2019 was probably one of the most substantive years of my career, and it turned out to be one of the most important of my marriage/family and friend relationships. It was a tough year in many ways, and a really rewarding one in others. Most of all, it felt progressive in the sense that I was able to actually feel and see my own progress. Money and career felt steadier than they had for the entire decade prior, my mental and emotional health felt more under my own command than any time I could remember – life felt like something I was living and moving through intentionally rather than something that was buffeting me along.
I don’t have a single friend who wasn’t experiencing some version of hard work paying off in a significant sphere of their lives. It didn’t diminish the very real, grown up challenges many of us were managing…but we were managing them.
And now, we’re looking at our third full month of some kind of lockdown, side eyeing the people who are acting as if government official guidance has changed (it hasn’t, substantively), and honestly debating what our summer will look or feel like. Everything – from the economy to social life to a sense of “normal” – has just stopped.
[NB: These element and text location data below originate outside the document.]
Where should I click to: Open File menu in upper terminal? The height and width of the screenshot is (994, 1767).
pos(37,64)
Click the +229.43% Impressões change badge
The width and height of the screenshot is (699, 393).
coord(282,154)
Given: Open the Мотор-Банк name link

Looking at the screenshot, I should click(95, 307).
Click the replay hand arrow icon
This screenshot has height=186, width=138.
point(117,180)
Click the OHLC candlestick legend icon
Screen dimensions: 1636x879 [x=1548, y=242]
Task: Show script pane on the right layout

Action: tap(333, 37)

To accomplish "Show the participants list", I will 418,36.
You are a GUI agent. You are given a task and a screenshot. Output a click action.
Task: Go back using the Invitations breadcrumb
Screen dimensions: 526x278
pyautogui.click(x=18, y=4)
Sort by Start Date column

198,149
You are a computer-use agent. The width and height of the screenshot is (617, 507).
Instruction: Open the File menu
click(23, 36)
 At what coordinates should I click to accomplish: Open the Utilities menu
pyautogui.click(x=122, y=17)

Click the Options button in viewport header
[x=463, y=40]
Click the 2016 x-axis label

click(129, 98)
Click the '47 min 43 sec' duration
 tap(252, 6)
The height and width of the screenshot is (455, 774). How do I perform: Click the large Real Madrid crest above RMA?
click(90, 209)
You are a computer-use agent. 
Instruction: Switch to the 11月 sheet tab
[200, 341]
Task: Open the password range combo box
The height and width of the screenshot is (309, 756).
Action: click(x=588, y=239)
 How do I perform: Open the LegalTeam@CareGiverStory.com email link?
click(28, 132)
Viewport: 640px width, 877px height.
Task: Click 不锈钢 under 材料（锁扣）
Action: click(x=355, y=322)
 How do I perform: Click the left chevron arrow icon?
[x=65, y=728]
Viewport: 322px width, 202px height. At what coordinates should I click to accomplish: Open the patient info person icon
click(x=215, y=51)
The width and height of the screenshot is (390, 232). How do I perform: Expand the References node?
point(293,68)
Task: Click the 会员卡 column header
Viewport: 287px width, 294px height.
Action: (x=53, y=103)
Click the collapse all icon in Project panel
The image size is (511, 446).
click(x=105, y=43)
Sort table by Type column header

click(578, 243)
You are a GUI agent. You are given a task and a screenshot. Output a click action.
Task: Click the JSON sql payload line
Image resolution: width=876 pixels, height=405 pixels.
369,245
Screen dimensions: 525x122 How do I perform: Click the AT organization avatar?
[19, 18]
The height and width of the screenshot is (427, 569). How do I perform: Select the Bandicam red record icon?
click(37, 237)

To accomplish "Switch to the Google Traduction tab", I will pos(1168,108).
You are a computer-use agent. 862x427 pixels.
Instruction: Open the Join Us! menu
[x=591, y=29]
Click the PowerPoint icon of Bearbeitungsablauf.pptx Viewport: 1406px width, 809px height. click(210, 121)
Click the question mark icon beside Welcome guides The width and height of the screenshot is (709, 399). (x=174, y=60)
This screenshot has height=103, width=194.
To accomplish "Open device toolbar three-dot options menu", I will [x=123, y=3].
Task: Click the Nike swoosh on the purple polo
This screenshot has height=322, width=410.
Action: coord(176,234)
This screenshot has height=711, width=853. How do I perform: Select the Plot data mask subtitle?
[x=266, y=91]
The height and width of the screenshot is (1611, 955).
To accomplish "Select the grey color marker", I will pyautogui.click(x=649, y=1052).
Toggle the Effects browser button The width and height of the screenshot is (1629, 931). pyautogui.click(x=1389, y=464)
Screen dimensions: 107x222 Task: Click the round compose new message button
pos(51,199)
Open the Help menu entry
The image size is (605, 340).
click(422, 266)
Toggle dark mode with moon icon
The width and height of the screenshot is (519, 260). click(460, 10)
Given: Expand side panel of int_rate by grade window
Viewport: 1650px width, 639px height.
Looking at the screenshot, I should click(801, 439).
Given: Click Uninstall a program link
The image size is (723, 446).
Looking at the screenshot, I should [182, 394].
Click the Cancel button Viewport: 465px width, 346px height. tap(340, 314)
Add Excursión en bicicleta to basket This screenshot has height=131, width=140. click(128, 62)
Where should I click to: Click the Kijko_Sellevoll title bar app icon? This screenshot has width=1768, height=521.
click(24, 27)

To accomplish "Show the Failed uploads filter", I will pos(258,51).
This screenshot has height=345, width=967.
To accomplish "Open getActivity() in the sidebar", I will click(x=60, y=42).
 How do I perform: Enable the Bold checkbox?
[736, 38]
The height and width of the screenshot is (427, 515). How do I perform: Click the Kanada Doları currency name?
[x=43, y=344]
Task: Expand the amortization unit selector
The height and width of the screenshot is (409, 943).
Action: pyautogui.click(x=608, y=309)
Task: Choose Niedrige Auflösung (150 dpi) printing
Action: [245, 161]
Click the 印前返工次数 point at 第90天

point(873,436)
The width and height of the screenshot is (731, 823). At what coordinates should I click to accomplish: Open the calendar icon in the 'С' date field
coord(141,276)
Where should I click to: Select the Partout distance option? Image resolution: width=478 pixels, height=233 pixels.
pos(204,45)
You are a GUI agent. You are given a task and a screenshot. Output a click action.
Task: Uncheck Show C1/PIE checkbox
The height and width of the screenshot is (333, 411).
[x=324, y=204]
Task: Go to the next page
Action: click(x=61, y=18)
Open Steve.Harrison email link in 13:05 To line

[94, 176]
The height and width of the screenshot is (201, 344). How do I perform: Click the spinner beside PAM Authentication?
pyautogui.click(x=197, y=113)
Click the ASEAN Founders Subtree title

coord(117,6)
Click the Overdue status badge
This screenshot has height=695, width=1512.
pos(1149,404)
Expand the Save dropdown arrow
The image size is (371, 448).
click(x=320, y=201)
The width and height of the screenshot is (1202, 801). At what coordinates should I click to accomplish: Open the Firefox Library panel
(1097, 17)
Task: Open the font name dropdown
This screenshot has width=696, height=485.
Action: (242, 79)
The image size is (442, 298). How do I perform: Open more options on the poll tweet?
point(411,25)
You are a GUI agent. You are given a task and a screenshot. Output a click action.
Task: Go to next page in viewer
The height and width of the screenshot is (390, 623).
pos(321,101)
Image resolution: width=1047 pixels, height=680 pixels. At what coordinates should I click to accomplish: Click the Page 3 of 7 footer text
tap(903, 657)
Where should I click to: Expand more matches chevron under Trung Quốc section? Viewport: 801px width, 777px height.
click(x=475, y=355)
The sudden, crashing halt from progress to stagnation is unsettling and vertigo inducing. We’re all just waiting to see what happens next, and planning for the future is so theoretical as to be useless.
My 34th birthday is coming up and I’ll be spending it in lockdown. We’ve been in it since mid March and we’re nearly at the halfway point of 2020. Who knows where Jeff’s birthday will find us in fall. We talk about it jokingly, and I try to keep a cosmic sense of humor about it overall, but what does it mean to “write off” several months if not a year of our lives? Not entirely of course, life goes on in lockdown but it’s not life as many of us know it – and has a heaping pile of anxiety and stress on top of it all as an added bonus.
Will we travel to see Jeff’s family as we planned? We haven’t seen family face-to-face in about two years. Will we go back to our offices in any way, or is our “work life” fundamentally and permanently altered? If the latter, even if you’re happy about it, how will we adjust to this? How long will it take? Will I have a job in two months? Boy I hope so. Will there be a recession (probably unless you think that we’re already in one, which is a compelling argument to me)? Another one?! Yes. How will we handle it? *Lol shrug.*
Sorry to be a bit of a downer this week – it’s mostly due to hormones, so don’t take it too seriously. But if you too are struggling with this feeling of “stuckness” please let me know, and how you’re dealing with it.
Off to perk myself up with a Bank Holiday weekend mimosa and some vitamin D through our open window.